And the last desperate act of crazy man during a rebellion is? You know, when it all catches up to him eventually?
You keep acting as if the nukes and rockets don’t exist. They exist.
And the last desperate act of crazy man during a rebellion is? You know, when it all catches up to him eventually?
You keep acting as if the nukes and rockets don’t exist. They exist.

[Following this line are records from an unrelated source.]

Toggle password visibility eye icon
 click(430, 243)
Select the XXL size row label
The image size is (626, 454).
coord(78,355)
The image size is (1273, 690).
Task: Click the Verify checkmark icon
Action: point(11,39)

If it’s the “10kT can generate significant EMP,” quote from wiki, it comes from this testimony. Specifically, Dr, Lowell Wood’s and Dr. William Graham’s testimony before the House Armed Services Committee, October 7, 1999, at Pages 46-49. Dr. Wood was a senior scientist at the Lawrence Livermore National Laboratory, and Dr. Graham was Reagan’s Science Adviser from 1986 to 1989. Here’s the quote (it’s long) “Mr. Weldon”, refers to Representative Curt Weldon:
What Dr. Weldon wasn’t telling you there is that the E1 component to EMP is strongly dependent on gamma flux from a nuclear explosion, and most nuclear devices aren’t designed to emphasize gamma flux. Even with, e.g., Starfish Prime’s 1.4 Mt yield, only 1.4 kt of that was in the kind of gamma radiation necessary to generate a strong E1 component. You can make devices that emphasize hard gamma output, but it takes a sophisticated understanding of bomb hydrodynamics and radiation management that would also allow you to make multi-stage thermonuclear devices (and efficient ones at that). Which is something the Norks haven’t shown they’ve been able to do.
An interesting question I have is, if an EMP device is launched by NK against Japan and detonated at very high altitude, does that mean that a nuclear or conventional response from the US or Japan would necessarily follow? After all, only computer chips and power stations would get fried in this hypothetical; comparatively few people or none would die as a result. It’d just be hideously expensive to fix. And NK would still have the option to escalate to direct nuclear attacks against Japan/SK/US. Or shell the living daylights out of Seoul.
And it’s Dr. Wood, not Weldon. Sigh.
But the answer to the OP in the title is No. Right now, anyway, for the US. No guarantees about the Kwanto Plain or Seoul.
hideously expensive is a gross understatement.
How do you figure? If we’re talking about a realistically weaponized EMP of US/Russia capability (which NK can’t match), a significant fraction of the country losing power and electronics is way more damage than losing a city. Losing a city wouldn’t shut down the whole US logistical network. People would die, but it would be fairly isolated. Whereas with the EMP, we’d lose transport networks for food, gasoline, clean water would stop working, almost everything comes grinding to a halt.
It would hurt much less to lose 5 million people in NYC than to lose power and electronics in a way that would require decades to recover from over even a quarter of the US.
How damaging is an EMP? What is its range?
I used to install PCs in hospitals and when we did it in the MRI rooms we had a map with the magnetic field lines to be sure we stayed far enough away that the PCs would not be affected by the magnet (or erase the credit cards in our wallet).
These are very big magnets and (I forget exactly) everything was fine 10’ or more away from the machine.
I realize an MRI is different than an nuclear induced EMP but still…these things don’t have stupendous range.
Also, while some bits may be broken the infrastructure remains. Not sure it would take decades to recover.
But again, I have never seen anyone lay out exactly the damage an EMP would wreak and at what distances.
An EMP isn’t a static magnetic field, which is what you have with an MRI scanner. What does the damage is the very high gradient of the EM field. Being a dipole the MRI magnet’s field falls off with the 4th power of the distance. Which is why you can easily get far enough away. An EMP isn’t, and as it is a phenomenon that is an extended plane in the atmosphere, the fall off with distance may actually be zero for anyone under the extent of the nuke, and fall off as a mix of linear and eventually inverse square as you get many hundreds of miles away.
It would be interesting to know what the gradient of the field would be next to a quenching MRI scanner magnet, but I suspect that it would be damped by the reactance of the now non-superconducting magnet windings.